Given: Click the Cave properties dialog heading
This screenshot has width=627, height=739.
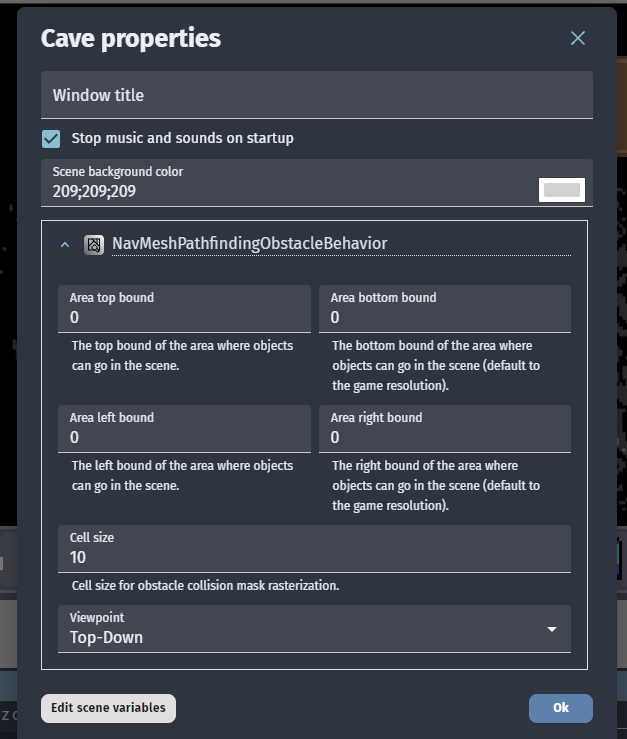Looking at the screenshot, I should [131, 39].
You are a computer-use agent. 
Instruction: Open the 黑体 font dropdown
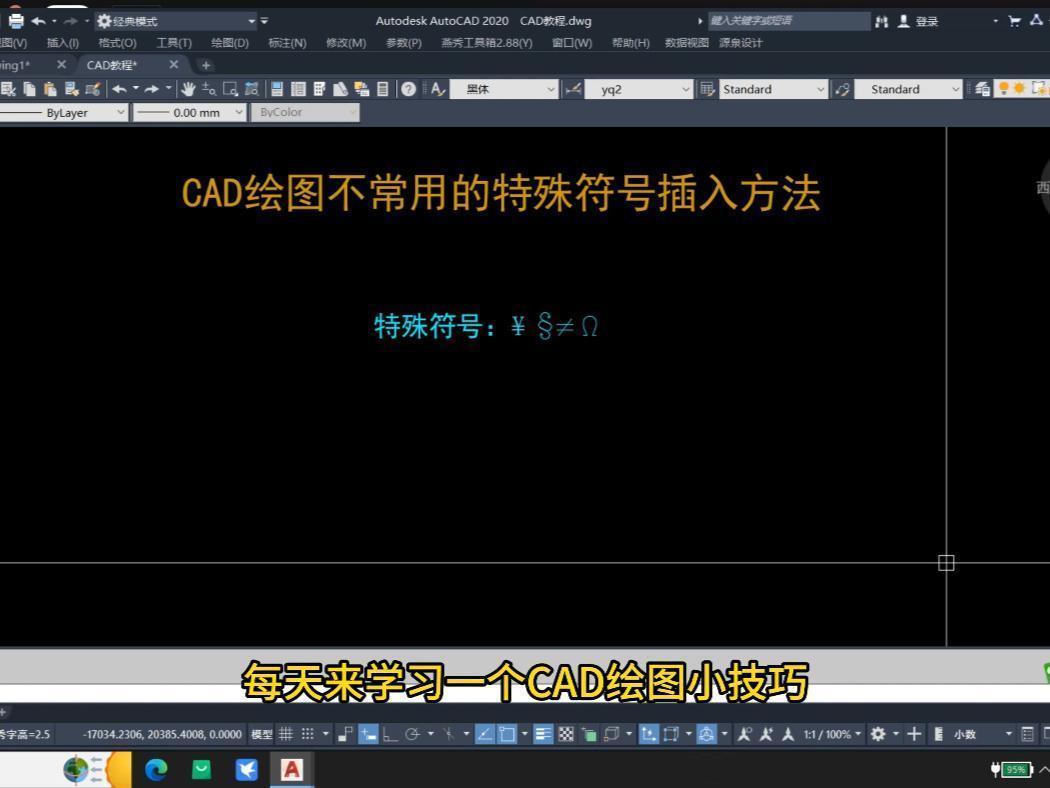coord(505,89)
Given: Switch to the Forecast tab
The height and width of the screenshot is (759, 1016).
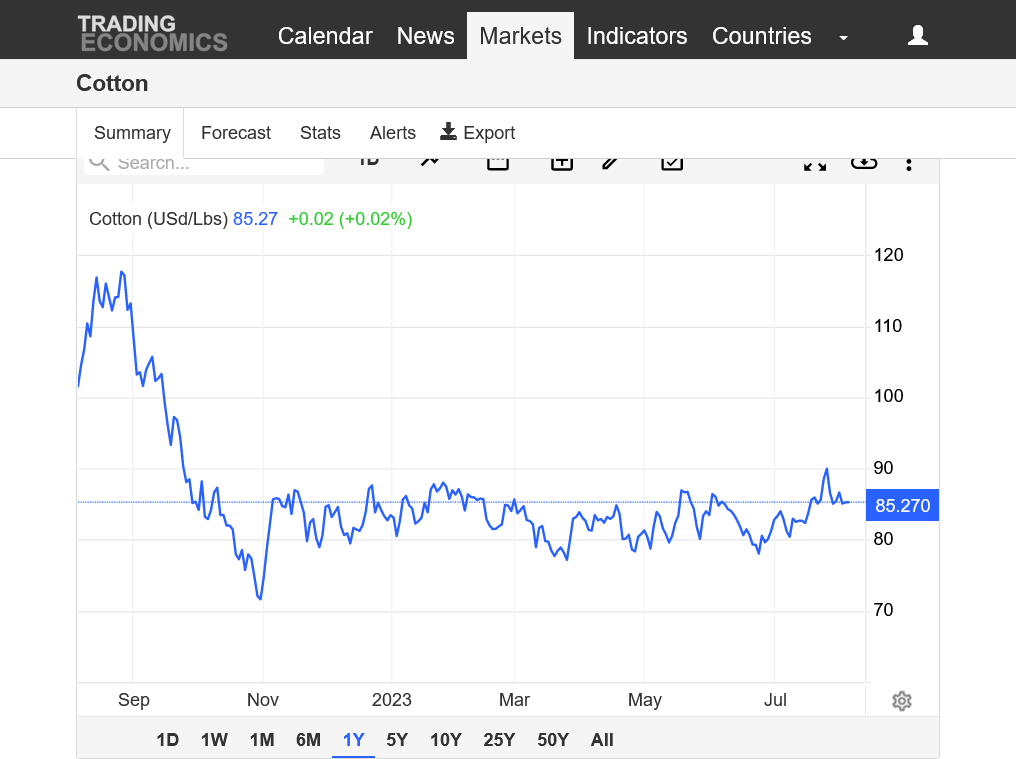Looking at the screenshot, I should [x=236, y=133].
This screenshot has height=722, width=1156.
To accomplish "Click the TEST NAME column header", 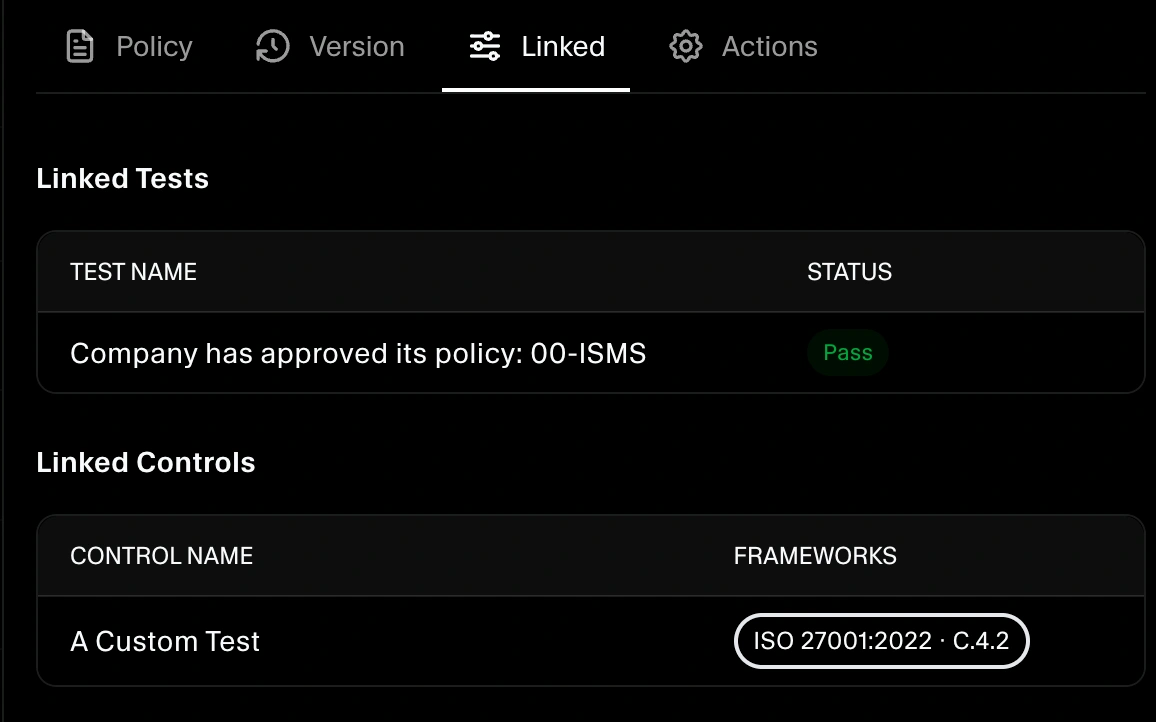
----------
▶ _What needs to be done_
From the records, extract every line that contains the word "This". The match is case-sensitive.

▶ _Written response_
This screenshot has width=627, height=739.
This screenshot has height=722, width=1156.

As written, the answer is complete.